Non occorre pensare alla dialettica paranoicale della rivalità o all’invidia dell’altrui godimento per rintracciare una causa abbastanza potente affinché un atto estremo come quello consumato ad Avetrana si compia. Il movimento che nasce dal vuoto della mancanza una volta pagato il tributo, la libbra di carne dovuta alla castrazione, è sufficiente. L’evanescenza del desiderio - la sua atopia, l’apertura che ci ruba a noi stessi e ci costringe all’Altro in un incontro che non si sostanzia, nonostante le pastoie e gli appesantimenti da branco del bisogno e di ciò che è utile, economico - testimonia ancora della tenue luce delle lucciole, altrettanto evanescente, altrettanto imprevedibile, che necessita del buio per essere vista.

Bibliografia

Betti, L. (1977) a cura, Pasolini: cronaca giudiziaria, persecuzione, morte, Garzanti, Milano.

Curnier, J.P. (2005) “La disparition des luccioles”, Lignes 18, octobre 2005, pp. 63-80.

Didi-Hubermann, G. (2009) Survivance des lucioles, Paris, Minuit.

Freud S.:

- (1887-1904) Lettere a Fliess, Torino, Bollati Boringhieri.

- (1901) Frammento di un’analisi di isteria, OSF 4, Torino, Bollati Boringhieri.

- (1904) Psicoterapia, OSF 4, Torino, Bollati Boringhieri.

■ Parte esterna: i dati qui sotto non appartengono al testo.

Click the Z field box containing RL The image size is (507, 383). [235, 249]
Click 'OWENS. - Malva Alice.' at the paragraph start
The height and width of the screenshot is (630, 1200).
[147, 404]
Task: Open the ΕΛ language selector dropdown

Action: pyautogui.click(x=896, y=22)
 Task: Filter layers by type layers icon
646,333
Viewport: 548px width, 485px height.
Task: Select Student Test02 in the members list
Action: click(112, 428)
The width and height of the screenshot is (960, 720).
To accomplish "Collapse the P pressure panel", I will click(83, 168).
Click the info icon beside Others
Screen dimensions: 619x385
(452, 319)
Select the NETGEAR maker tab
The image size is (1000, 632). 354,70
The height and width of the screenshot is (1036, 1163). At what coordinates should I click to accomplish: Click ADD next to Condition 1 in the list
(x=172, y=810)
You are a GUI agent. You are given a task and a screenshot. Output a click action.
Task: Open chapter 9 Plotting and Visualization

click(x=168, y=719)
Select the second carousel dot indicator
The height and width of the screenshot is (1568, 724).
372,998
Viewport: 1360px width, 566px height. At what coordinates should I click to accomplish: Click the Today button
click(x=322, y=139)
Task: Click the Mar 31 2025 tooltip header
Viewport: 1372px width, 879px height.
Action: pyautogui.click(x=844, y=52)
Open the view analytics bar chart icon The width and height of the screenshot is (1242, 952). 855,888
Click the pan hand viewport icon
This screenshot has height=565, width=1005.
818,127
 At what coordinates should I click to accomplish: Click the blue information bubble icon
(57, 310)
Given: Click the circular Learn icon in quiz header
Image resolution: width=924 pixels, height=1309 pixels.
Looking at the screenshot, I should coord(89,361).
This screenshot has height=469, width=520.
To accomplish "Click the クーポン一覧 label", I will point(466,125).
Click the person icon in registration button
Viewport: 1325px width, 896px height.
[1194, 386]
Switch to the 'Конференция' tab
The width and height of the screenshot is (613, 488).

- (1905) Tre saggi sulla teoria sessuale, OSF 4, Torino, Bollati Boringhieri

- (1918) Vie della terapia psicoanalitica, OSF 9, Torino, Bollati Boringhieri.

- (1920) Al di là del principio del piacere, OSF 9, Torino, Bollati Boringhieri.

Lacan, J.:

- (1960/1961) Il seminario. Libro VIII. Il transfert, Torino, Einaudi, 2008.

- (1972-1973) Il seminario. Libro XX. Ancora, Torino, Einaudi.

Pasolini, P.P.:

- (1966) “Poeta delle ceneri”, in Bestemmia. Tutte le poesie, Garzanti, Milano, 1993

- (1975) “L’articolo delle lucciole”, in Scritti corsari, Milano, Garzanti.

Scalia, G. (1977) “La crudeltà in Pasolini”, in Betti (1977).